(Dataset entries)
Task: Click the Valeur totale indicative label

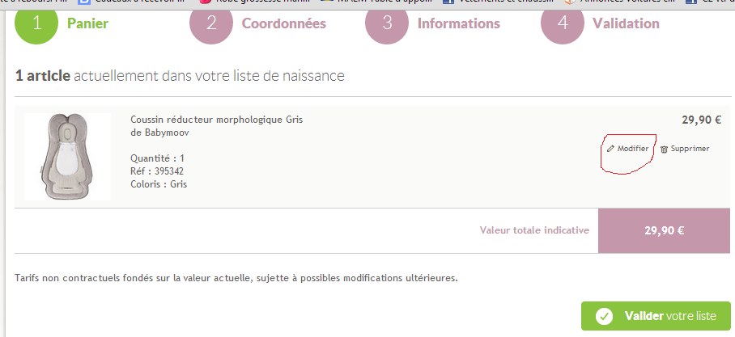Action: pos(534,230)
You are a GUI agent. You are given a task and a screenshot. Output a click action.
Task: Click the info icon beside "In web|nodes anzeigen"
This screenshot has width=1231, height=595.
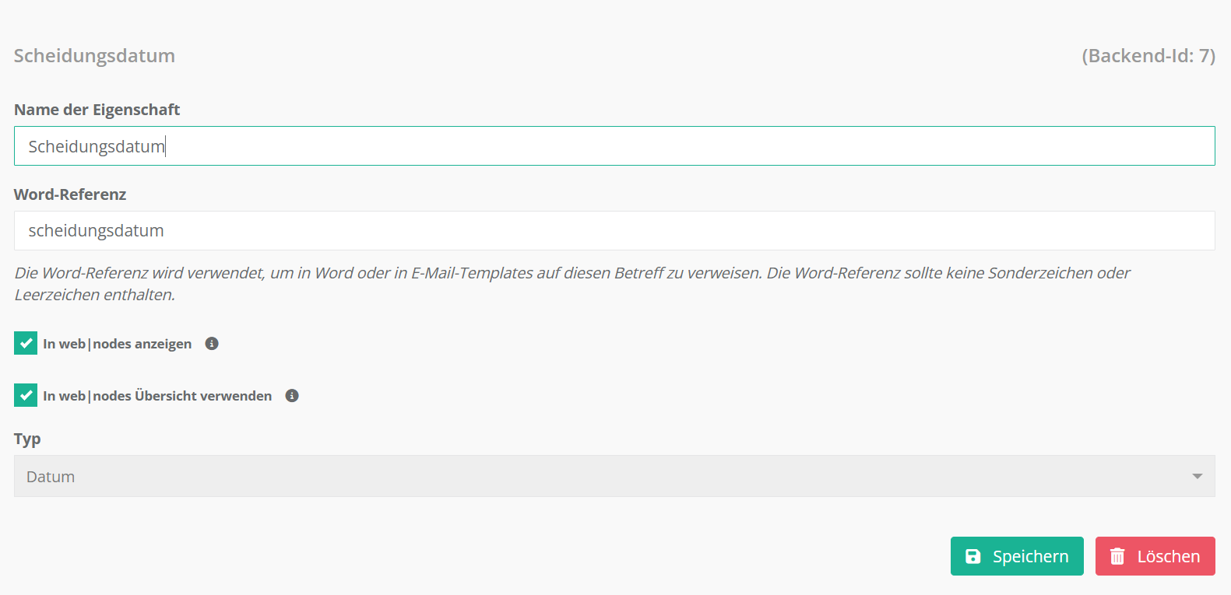coord(212,344)
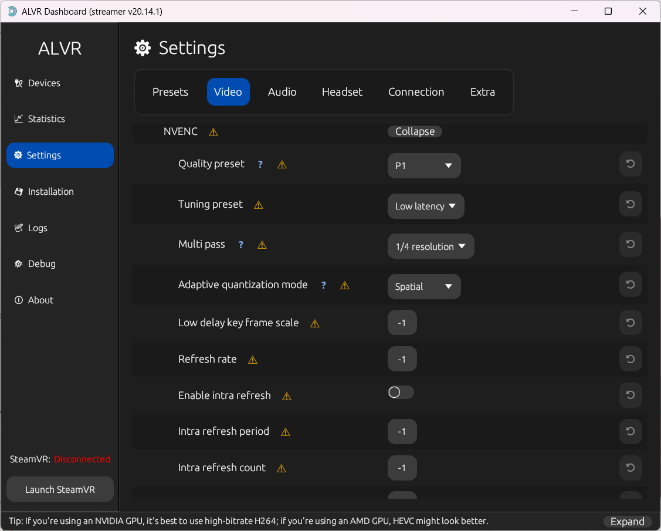
Task: Open the Tuning preset Low latency dropdown
Action: click(x=426, y=207)
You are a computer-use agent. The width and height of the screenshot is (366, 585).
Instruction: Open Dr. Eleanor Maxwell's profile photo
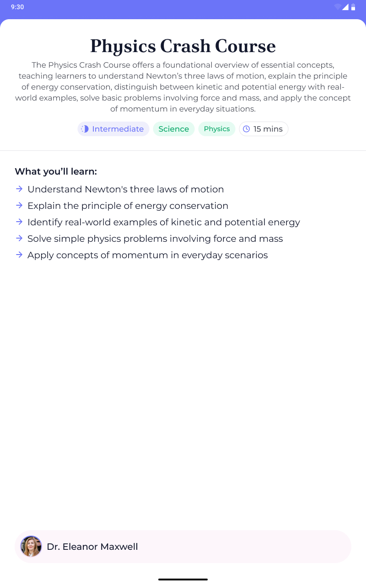(x=31, y=547)
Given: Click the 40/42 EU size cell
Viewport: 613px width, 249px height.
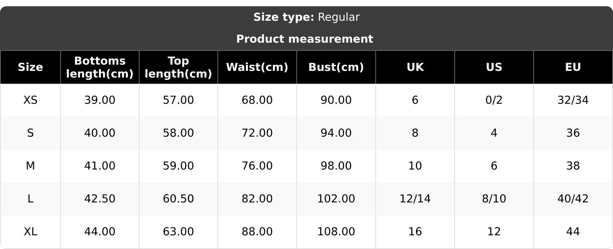Looking at the screenshot, I should coord(573,199).
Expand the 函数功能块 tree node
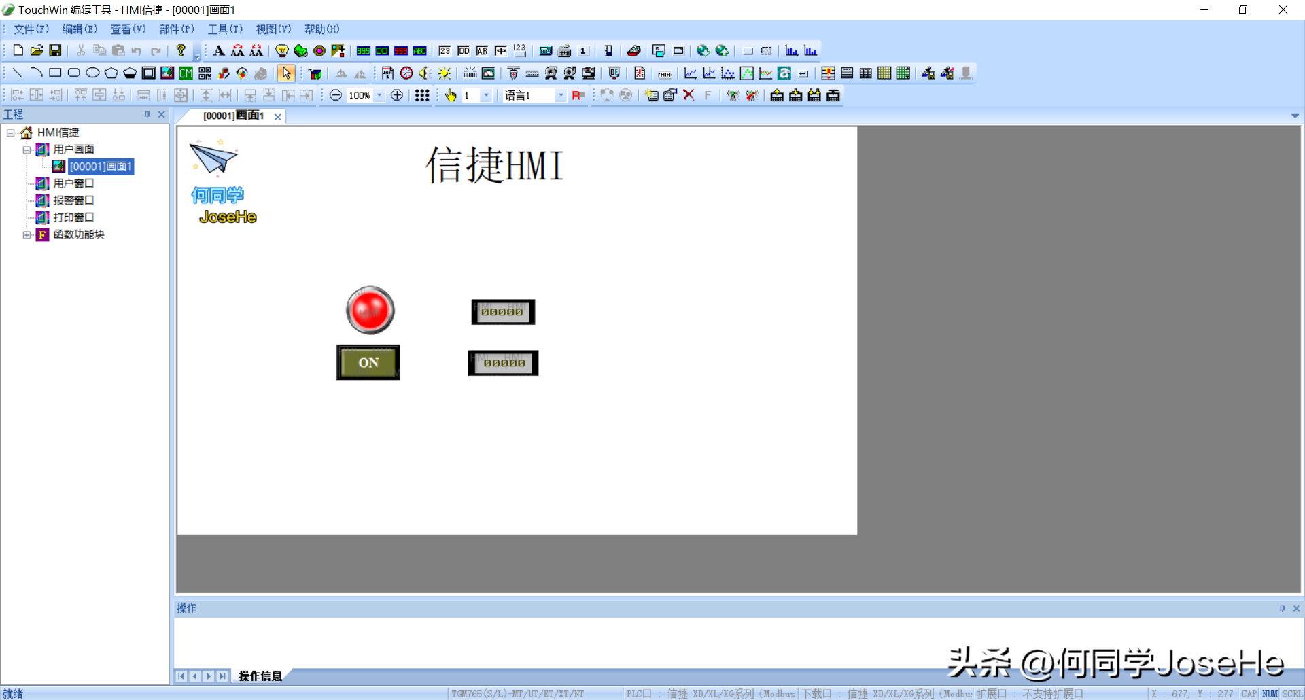 [x=27, y=235]
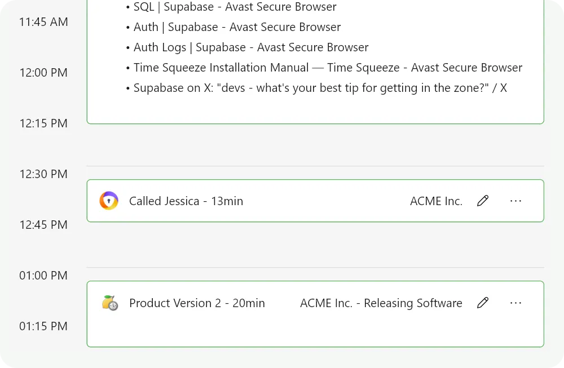
Task: Click the 11:45 AM time label
Action: tap(43, 22)
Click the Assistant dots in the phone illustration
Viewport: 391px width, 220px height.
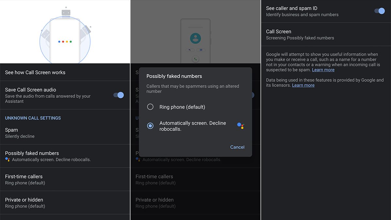pyautogui.click(x=65, y=42)
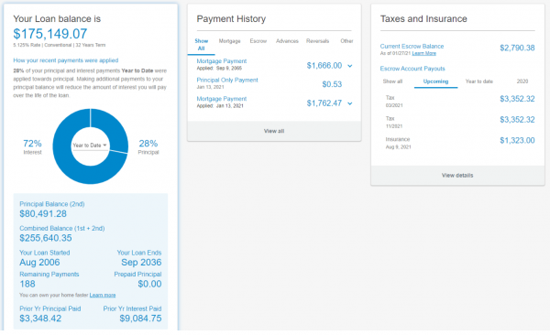Viewport: 550px width, 335px height.
Task: Switch to the Mortgage payment tab
Action: click(230, 41)
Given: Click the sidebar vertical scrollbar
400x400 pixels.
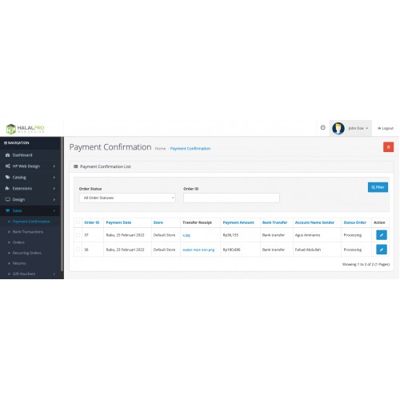Looking at the screenshot, I should (x=62, y=204).
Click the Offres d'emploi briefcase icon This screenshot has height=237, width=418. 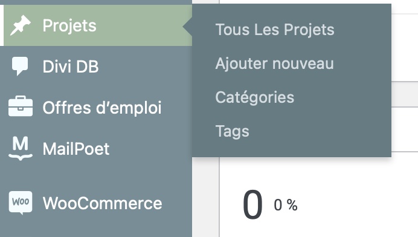point(21,106)
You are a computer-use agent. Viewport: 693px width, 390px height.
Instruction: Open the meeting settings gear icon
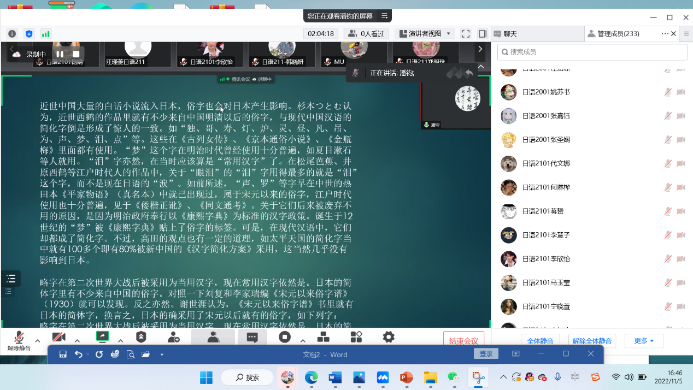point(389,338)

### PROBLEM TO WORK ON
Leave out all pictures and output each line exactly, from the top of the records through the line that holds "Task: Click the info".

### RESULT FOR THIS EXERCISE
Task: Click the Valeur totale indicative label

Action: pos(534,230)
You are a GUI agent. You are given a task and a screenshot. Output a click action.
Task: Click the info icon beside "In web|nodes anzeigen"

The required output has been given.